• _Exercise data_

/---

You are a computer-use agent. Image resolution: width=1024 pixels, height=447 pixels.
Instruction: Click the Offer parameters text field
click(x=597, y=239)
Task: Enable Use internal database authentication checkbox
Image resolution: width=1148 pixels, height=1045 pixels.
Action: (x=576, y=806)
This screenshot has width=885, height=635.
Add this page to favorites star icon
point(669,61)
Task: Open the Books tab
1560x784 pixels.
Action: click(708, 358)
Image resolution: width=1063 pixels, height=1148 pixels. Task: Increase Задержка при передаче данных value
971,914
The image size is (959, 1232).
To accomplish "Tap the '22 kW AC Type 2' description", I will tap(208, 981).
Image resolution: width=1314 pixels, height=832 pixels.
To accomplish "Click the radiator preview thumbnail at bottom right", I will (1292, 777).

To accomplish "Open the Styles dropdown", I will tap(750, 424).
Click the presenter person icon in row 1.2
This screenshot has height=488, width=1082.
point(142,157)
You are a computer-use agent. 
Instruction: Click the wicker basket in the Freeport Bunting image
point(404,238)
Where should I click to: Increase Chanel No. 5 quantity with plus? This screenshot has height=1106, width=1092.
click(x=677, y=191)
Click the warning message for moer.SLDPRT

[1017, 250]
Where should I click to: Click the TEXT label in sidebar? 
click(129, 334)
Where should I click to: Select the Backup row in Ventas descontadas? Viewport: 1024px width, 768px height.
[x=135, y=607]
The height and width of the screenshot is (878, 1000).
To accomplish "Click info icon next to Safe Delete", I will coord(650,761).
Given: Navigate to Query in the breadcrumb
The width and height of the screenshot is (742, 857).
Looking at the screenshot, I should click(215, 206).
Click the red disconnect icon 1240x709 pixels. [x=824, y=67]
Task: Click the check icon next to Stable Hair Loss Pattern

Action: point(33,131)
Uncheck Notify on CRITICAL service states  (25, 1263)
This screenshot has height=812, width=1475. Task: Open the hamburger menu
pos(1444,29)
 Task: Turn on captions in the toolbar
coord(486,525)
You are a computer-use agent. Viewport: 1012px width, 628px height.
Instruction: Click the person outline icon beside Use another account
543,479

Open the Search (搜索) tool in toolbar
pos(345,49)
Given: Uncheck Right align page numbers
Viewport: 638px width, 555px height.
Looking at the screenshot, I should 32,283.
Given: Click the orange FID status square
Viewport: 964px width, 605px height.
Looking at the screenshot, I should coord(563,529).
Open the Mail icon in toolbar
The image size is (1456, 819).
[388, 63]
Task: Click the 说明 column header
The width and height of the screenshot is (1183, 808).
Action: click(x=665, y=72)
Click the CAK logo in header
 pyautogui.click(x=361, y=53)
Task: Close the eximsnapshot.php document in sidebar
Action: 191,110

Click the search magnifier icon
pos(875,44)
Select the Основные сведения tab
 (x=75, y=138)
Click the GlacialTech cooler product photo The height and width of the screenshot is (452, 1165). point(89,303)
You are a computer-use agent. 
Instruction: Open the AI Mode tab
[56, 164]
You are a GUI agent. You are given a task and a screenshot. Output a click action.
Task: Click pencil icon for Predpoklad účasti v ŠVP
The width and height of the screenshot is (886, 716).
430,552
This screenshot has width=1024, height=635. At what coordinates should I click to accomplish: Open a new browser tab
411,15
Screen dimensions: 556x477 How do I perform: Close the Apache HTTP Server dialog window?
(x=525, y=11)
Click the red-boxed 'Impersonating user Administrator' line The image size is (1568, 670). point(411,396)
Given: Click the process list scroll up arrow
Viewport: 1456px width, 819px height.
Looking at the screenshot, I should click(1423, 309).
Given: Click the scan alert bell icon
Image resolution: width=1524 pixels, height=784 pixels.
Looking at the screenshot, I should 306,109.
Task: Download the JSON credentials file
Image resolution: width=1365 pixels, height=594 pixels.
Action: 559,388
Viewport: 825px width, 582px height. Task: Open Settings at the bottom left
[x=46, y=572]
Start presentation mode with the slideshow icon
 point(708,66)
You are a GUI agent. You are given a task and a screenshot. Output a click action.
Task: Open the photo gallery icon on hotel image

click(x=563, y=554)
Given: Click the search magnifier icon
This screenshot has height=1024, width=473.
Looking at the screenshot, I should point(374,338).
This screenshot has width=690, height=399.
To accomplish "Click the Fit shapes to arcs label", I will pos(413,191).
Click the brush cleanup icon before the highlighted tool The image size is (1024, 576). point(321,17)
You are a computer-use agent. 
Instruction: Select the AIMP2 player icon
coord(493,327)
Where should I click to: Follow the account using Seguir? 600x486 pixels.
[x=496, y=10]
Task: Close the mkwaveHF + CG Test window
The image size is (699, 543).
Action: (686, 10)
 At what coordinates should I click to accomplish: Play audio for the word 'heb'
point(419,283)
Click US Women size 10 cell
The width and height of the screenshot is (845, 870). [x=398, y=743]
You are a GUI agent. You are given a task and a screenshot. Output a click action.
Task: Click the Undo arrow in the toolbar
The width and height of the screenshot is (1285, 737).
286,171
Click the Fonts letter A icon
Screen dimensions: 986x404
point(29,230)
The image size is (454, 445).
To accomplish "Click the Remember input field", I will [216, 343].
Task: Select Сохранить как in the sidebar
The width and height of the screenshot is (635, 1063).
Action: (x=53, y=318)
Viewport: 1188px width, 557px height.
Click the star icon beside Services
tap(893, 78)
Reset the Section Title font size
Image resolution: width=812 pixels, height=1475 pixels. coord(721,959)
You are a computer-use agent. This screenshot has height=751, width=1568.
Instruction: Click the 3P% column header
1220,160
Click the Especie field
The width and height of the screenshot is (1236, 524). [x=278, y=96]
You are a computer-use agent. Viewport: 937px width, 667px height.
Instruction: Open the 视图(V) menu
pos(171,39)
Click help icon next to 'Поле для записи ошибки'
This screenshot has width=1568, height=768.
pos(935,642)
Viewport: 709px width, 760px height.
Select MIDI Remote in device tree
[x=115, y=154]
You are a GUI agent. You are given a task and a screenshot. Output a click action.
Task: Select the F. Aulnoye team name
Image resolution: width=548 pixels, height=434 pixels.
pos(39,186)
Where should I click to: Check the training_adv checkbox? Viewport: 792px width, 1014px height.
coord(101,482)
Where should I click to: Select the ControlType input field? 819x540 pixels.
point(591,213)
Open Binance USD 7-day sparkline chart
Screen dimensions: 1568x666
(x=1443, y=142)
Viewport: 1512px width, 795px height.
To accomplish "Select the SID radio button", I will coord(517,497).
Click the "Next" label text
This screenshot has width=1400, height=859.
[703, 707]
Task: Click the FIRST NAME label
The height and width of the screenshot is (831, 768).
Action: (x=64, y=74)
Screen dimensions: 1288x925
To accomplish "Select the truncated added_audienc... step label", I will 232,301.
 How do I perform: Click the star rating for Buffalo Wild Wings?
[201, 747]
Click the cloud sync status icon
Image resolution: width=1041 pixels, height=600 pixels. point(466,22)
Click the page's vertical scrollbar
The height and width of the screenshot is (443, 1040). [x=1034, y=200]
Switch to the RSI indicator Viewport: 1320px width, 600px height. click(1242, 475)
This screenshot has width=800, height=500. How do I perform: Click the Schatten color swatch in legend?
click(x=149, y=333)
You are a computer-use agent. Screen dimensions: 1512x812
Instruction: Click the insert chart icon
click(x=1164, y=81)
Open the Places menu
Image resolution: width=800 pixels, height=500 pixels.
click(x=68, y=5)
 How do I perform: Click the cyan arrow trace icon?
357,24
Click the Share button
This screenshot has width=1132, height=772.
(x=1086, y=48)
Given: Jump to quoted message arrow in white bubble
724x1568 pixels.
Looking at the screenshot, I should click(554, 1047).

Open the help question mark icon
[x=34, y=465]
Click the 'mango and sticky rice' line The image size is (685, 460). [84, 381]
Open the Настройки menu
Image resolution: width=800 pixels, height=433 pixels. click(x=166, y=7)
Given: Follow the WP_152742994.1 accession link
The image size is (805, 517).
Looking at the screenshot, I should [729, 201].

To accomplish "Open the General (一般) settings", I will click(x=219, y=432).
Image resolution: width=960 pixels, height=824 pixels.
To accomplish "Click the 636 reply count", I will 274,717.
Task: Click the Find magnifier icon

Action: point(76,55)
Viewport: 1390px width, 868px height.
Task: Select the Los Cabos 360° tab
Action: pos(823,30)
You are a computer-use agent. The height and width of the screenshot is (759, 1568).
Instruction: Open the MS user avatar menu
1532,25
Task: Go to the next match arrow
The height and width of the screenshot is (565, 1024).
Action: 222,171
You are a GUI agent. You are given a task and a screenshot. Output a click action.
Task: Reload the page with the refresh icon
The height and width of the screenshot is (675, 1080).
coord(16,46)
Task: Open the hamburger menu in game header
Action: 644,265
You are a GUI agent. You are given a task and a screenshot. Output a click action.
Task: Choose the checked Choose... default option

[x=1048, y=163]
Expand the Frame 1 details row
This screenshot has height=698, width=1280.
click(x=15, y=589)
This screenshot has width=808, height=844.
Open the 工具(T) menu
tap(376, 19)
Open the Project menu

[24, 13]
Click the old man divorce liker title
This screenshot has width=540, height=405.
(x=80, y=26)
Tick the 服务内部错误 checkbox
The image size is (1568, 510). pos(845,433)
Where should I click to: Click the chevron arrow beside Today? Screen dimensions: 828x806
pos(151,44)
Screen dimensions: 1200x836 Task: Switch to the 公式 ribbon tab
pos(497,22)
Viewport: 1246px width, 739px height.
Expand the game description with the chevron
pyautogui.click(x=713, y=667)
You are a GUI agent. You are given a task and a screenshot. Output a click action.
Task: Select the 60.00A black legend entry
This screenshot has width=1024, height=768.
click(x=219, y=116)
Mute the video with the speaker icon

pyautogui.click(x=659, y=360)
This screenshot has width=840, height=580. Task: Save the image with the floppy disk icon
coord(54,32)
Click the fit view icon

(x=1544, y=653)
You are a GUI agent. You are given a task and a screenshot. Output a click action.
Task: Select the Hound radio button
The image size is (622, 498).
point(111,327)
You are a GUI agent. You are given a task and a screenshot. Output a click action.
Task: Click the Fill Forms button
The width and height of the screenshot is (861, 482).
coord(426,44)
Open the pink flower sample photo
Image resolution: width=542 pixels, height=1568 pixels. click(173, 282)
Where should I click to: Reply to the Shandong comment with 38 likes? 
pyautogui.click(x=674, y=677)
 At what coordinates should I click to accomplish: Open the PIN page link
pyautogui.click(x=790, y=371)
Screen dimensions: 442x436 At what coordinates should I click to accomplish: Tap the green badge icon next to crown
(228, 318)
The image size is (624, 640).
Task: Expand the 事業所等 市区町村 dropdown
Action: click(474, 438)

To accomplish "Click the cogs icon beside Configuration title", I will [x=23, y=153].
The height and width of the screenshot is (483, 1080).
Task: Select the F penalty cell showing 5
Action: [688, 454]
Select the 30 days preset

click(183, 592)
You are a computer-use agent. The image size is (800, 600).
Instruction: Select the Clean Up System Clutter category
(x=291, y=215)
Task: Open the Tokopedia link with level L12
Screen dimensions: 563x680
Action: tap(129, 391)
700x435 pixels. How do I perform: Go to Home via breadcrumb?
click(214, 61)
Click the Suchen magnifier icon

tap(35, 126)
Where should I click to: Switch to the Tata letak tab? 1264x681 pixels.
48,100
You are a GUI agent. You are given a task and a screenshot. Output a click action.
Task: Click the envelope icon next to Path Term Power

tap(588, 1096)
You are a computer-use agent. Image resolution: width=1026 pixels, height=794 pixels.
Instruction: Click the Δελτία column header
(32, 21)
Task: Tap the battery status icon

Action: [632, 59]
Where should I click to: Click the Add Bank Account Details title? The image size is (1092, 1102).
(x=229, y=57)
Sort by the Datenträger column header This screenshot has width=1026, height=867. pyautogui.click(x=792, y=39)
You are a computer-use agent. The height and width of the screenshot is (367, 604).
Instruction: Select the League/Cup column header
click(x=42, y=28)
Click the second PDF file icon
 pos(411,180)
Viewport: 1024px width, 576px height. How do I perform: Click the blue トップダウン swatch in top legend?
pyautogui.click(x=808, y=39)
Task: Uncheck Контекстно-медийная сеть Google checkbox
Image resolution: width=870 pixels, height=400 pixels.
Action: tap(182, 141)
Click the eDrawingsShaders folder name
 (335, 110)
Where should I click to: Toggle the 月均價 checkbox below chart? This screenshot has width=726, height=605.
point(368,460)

\---

• _Action item_
Output exactly the lines of the material above from the one containing "Task: Select Сохранить как in the sidebar" up to and including the one containing "Screen dimensions: 1288x925".

• _Solution_
Task: Select Сохранить как in the sidebar
The width and height of the screenshot is (635, 1063).
Action: (x=53, y=318)
Viewport: 1188px width, 557px height.
Click the star icon beside Services
tap(893, 78)
Reset the Section Title font size
Image resolution: width=812 pixels, height=1475 pixels. coord(721,959)
You are a computer-use agent. This screenshot has height=751, width=1568.
Instruction: Click the 3P% column header
1220,160
Click the Especie field
The width and height of the screenshot is (1236, 524). [x=278, y=96]
You are a computer-use agent. Viewport: 937px width, 667px height.
Instruction: Open the 视图(V) menu
pos(171,39)
Click help icon next to 'Поле для записи ошибки'
This screenshot has width=1568, height=768.
pos(935,642)
Viewport: 709px width, 760px height.
Select MIDI Remote in device tree
[x=115, y=154]
You are a GUI agent. You are given a task and a screenshot. Output a click action.
Task: Select the F. Aulnoye team name
Image resolution: width=548 pixels, height=434 pixels.
pos(39,186)
Where should I click to: Check the training_adv checkbox? Viewport: 792px width, 1014px height.
coord(101,482)
Where should I click to: Select the ControlType input field? 819x540 pixels.
point(591,213)
Open Binance USD 7-day sparkline chart
Screen dimensions: 1568x666
(x=1443, y=142)
Viewport: 1512px width, 795px height.
To accomplish "Select the SID radio button", I will coord(517,497).
Click the "Next" label text
This screenshot has width=1400, height=859.
[703, 707]
Task: Click the FIRST NAME label
The height and width of the screenshot is (831, 768).
Action: (x=64, y=74)
Screen dimensions: 1288x925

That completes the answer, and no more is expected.